───── Material for the task

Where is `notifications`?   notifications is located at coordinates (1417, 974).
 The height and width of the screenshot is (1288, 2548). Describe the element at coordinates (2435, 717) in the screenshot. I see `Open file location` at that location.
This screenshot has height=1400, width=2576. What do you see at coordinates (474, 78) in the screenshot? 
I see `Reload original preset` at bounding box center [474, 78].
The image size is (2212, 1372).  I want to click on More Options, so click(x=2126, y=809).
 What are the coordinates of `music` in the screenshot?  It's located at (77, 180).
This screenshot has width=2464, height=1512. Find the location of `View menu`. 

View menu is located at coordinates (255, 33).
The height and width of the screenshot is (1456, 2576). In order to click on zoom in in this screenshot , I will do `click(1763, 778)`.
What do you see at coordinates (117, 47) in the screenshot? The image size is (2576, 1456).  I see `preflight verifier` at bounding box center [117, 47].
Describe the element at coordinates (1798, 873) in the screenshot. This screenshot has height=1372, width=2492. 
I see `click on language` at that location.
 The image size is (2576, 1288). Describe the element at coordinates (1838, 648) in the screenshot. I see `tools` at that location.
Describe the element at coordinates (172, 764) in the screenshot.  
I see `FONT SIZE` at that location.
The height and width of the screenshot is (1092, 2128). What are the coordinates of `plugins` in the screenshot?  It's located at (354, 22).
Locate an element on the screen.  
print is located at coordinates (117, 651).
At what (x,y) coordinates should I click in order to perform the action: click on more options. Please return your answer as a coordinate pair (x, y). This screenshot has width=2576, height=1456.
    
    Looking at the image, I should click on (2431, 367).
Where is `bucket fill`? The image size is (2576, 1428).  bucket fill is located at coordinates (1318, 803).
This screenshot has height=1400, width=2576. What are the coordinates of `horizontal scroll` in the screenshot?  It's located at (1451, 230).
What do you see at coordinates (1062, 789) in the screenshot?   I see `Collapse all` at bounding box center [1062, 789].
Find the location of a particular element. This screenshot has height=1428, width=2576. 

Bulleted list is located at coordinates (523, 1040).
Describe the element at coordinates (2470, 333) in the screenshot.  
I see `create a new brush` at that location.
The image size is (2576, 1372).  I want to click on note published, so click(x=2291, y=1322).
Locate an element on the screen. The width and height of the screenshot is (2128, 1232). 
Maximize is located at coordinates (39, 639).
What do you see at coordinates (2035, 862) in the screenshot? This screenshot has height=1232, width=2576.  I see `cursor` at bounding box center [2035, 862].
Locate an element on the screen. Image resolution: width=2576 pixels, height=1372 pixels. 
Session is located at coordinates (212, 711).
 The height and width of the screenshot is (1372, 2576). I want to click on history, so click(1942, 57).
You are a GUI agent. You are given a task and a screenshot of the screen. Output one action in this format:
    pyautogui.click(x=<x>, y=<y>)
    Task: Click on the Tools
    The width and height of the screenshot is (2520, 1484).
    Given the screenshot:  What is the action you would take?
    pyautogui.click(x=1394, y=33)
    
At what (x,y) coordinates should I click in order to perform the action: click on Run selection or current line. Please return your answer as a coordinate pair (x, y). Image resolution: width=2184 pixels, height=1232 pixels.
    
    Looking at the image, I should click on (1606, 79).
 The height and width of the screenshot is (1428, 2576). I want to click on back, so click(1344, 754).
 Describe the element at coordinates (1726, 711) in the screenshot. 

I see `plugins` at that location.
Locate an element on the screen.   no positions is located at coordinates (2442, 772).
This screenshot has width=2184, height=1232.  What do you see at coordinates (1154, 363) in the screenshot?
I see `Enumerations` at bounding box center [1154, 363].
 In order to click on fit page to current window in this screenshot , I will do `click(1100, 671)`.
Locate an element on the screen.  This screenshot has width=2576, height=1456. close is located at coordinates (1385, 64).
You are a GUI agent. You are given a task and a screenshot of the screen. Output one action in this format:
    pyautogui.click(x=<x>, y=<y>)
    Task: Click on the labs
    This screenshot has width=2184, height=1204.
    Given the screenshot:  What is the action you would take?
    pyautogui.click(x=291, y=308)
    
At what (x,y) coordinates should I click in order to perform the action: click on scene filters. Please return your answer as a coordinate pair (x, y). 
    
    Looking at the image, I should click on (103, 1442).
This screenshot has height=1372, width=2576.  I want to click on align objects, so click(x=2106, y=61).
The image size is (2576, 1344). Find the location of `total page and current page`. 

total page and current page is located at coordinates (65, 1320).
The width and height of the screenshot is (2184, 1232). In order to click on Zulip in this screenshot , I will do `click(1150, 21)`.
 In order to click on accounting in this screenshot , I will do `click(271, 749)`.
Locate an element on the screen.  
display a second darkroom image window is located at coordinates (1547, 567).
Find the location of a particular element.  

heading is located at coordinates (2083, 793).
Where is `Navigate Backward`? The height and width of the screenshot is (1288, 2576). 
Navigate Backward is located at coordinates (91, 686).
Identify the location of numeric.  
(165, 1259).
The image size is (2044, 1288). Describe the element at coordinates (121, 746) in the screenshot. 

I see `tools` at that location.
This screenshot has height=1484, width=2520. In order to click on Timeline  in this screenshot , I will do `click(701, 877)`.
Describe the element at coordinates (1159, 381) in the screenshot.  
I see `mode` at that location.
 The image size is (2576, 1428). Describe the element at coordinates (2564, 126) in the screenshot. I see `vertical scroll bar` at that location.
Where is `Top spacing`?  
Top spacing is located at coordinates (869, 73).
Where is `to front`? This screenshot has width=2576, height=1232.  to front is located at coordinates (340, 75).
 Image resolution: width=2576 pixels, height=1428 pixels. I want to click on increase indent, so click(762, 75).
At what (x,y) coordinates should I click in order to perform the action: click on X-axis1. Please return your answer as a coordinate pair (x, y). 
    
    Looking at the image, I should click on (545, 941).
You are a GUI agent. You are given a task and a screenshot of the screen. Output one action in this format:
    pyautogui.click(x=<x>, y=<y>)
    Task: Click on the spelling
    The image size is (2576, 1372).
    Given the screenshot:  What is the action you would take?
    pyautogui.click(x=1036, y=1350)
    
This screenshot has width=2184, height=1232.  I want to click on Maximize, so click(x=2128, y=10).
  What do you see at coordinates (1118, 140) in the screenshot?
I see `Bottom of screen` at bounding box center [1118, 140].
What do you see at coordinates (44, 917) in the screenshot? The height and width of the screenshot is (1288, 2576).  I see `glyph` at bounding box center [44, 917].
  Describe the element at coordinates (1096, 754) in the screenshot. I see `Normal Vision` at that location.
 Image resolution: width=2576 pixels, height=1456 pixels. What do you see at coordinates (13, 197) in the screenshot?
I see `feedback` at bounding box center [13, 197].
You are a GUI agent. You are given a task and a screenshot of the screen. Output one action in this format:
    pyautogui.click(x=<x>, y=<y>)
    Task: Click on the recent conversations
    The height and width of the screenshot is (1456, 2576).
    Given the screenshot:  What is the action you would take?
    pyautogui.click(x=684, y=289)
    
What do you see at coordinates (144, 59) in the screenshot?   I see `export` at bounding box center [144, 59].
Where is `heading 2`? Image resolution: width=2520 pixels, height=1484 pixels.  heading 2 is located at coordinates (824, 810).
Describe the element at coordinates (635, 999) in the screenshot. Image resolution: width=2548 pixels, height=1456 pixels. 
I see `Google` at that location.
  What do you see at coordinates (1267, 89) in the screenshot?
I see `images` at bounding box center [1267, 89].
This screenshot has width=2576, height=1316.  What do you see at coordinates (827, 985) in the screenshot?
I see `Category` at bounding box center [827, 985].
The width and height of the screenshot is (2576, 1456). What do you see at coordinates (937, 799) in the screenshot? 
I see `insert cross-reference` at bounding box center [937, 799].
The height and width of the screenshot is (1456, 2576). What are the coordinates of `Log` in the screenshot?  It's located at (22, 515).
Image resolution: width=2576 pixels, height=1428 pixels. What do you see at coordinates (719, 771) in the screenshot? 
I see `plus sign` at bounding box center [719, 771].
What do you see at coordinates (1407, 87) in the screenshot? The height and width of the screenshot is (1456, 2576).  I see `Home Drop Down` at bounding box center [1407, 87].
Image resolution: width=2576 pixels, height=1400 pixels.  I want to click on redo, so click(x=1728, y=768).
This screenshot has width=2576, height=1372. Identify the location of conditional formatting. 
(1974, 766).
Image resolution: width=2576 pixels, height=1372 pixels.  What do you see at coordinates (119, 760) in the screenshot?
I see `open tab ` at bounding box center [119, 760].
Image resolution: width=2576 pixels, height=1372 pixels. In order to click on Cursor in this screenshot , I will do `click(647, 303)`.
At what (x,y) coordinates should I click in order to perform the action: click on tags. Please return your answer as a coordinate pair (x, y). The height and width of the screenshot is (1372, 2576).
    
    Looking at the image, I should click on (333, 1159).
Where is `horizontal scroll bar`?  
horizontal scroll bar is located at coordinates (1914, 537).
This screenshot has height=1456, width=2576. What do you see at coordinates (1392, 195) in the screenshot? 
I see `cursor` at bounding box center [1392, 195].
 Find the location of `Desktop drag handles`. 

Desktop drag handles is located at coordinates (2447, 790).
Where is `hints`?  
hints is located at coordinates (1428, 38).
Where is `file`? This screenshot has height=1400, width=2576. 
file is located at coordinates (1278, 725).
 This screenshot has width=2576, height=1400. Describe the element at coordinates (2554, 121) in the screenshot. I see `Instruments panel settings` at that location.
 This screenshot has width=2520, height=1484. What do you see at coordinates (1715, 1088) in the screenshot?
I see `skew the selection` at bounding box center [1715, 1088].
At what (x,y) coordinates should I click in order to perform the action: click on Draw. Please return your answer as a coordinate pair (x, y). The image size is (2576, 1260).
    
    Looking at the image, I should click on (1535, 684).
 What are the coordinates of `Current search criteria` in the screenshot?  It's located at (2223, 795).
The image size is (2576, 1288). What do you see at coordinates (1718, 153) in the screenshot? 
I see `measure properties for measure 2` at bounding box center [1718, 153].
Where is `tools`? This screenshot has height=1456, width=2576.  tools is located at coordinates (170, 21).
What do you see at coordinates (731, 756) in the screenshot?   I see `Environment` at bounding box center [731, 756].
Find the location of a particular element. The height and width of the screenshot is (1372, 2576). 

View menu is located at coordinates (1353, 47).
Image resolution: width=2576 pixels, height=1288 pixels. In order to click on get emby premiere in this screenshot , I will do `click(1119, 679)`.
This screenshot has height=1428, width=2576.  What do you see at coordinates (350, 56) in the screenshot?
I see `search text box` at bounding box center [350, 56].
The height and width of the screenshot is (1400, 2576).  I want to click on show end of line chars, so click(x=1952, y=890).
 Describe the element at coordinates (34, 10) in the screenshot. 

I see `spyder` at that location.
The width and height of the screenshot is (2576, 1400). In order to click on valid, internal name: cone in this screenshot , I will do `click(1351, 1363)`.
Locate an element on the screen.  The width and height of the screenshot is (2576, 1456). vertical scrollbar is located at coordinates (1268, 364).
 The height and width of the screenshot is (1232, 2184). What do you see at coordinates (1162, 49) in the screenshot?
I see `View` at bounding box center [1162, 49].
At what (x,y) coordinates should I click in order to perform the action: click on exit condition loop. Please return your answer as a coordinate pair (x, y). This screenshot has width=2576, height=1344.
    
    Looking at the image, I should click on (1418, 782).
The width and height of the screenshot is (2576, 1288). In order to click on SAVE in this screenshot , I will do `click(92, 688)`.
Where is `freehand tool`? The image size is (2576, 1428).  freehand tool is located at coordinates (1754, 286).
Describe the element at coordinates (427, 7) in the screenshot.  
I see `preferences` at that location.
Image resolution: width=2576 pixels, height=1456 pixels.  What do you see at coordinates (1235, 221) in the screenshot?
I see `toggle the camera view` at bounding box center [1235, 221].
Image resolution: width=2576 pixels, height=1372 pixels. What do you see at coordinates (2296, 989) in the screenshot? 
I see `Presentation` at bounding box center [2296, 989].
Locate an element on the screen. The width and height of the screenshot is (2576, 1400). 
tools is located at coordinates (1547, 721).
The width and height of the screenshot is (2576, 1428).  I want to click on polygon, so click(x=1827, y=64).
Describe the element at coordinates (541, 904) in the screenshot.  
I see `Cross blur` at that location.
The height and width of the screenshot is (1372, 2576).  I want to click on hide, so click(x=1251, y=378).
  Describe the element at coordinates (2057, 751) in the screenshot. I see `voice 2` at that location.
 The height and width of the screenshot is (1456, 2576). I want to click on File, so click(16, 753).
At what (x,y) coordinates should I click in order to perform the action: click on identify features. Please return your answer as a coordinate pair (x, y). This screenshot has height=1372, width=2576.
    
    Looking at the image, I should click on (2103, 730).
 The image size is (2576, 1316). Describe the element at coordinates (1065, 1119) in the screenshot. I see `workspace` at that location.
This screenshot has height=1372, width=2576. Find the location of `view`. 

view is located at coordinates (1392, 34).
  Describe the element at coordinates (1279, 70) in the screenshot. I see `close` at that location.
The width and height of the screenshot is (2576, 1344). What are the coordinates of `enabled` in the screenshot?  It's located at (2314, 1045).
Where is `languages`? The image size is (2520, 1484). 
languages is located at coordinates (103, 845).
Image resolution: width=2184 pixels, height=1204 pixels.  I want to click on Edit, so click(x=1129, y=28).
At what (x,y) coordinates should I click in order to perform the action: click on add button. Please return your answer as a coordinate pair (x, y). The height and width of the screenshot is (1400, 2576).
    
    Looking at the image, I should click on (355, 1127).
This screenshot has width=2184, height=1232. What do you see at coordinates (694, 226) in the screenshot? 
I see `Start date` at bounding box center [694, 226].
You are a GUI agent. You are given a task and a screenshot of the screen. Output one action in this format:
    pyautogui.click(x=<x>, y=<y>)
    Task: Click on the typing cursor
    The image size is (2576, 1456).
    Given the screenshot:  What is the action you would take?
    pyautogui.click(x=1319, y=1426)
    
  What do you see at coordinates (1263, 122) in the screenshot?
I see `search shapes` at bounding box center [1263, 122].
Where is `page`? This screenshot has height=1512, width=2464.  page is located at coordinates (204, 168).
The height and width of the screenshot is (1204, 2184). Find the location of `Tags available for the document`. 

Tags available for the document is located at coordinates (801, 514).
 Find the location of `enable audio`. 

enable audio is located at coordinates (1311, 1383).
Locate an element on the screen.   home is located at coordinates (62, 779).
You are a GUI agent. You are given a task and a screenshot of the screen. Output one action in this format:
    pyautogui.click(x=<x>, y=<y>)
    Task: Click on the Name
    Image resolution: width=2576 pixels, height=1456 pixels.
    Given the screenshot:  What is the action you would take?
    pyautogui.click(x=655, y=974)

──────────

Your goal >>
What do you get when you write out the records from the line with "363) in the screenshot?" up to and including the line with "coordinates (1385, 64).", reproducing each line exactly?

Response below >>
This screenshot has width=2184, height=1232.  What do you see at coordinates (1154, 363) in the screenshot?
I see `Enumerations` at bounding box center [1154, 363].
 In order to click on fit page to current window in this screenshot , I will do `click(1100, 671)`.
Locate an element on the screen.  This screenshot has width=2576, height=1456. close is located at coordinates (1385, 64).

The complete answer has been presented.